Duplicate data parsed by Logstash, which cause duplicate data in Elasticsearch index


(sezanawa) #1

Hallo Eveybody

I am using ELK for Log parsing. I have a Job which dowload Logfiles after every 15 mins to a central log directory. Logstash is configured to parse log files from central directory and send to ES.

as i noticed logstash send same log lines after every 15 mins to ES. It mean after an hour i have same Error message with same timestampt etc 4 times in ES. I am using following configuration in file input filter of logstash.

file {
   	type => "OutputManagement"	
	path => ["D:/logs/ApplicationEntLib*.log"]
	start_position => "end" 
	#sincedb_path => "NUL" 
	ignore_older => 90000 		 	
	codec => multiline {
	  pattern => "^%{WORD};"
	  negate => true
	  what => "previous"
	}

I have following questions.

How do i tell logstash to only parse the new lines in a log file ?
Any idea how stop duplicate parsing of log files ?

Thanks in advance

best regards


(Christian Dahlqvist) #2

Logstash keep track of which files have been processed through inodes. If you copy over a file repeatedly it is therefore likely to show up as a new file and be parsed again. I would recommend installing Filebeat where the log files are generated and have it ship logs in near real time instead of downloading the way you do now.


(sezanawa) #3

Hi @Christian_Dahlqvist

Thats what i also suspected. thats why I even wrote a small piece of code which read the downloaded files and check copy the data from downloaded file to another location. If file does not exist, it create a file otherwise it just copy content to existing file.

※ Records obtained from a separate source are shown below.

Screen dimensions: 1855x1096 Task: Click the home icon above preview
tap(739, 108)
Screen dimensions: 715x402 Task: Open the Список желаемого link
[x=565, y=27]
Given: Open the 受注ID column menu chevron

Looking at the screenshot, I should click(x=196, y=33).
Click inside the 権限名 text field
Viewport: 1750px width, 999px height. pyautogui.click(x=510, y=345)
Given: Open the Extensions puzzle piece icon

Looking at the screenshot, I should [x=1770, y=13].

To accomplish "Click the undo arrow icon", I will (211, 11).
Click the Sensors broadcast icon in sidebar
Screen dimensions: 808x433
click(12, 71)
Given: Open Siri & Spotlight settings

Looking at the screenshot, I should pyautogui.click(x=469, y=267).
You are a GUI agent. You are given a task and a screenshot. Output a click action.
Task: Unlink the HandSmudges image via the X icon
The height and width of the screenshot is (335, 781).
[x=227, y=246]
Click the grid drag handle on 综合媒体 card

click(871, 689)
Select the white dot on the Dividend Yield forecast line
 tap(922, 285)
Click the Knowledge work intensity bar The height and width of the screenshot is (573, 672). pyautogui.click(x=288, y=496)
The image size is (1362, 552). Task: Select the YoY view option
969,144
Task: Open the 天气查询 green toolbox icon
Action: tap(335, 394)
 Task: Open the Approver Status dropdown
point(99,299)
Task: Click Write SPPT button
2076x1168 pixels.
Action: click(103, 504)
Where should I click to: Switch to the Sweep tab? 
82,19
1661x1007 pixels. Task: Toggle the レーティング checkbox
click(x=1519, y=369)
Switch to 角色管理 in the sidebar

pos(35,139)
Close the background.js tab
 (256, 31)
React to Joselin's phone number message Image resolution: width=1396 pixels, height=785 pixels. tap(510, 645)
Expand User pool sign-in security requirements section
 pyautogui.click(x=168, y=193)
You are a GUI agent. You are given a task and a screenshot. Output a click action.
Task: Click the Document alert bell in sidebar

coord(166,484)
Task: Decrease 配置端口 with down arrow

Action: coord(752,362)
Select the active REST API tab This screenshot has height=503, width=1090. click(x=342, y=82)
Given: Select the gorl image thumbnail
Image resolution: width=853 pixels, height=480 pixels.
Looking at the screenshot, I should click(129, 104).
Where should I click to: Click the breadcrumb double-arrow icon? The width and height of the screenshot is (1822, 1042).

logstash is parsing now the files which will not be overwritten but just update contents. Still it has duplicate data ES Indexes.

Filebeat is a good option but i cant access my logstash from Environment where original logfiles are existing. I have installed ELK on Windows VM. How can i check either file ID has been changed which cause parsing every time from start? any thing in file properties ??


(Christian Dahlqvist) #4

In order for the node to remain constant, I believe you need to append the new content to the file Logstash is tracking, not just copy the full file content over.


(sezanawa) #5

Thanks @Christian_Dahlqvist

Now i wrote a small piece of code which append data to the file which logstash is parsing.

I just got next Problem, now Logstash lock the file. Although it has parsed the file but logstah-„Äč Java keep file locked and no other process can appebd any data in file.

Is there any way to tell logstash to not lock a file during it ideal?

I m running logstash in Windows vm. Its running as windows service.

Thanks in advance.


(system) #6

This topic was automatically closed 28 days after the last reply. New replies are no longer allowed.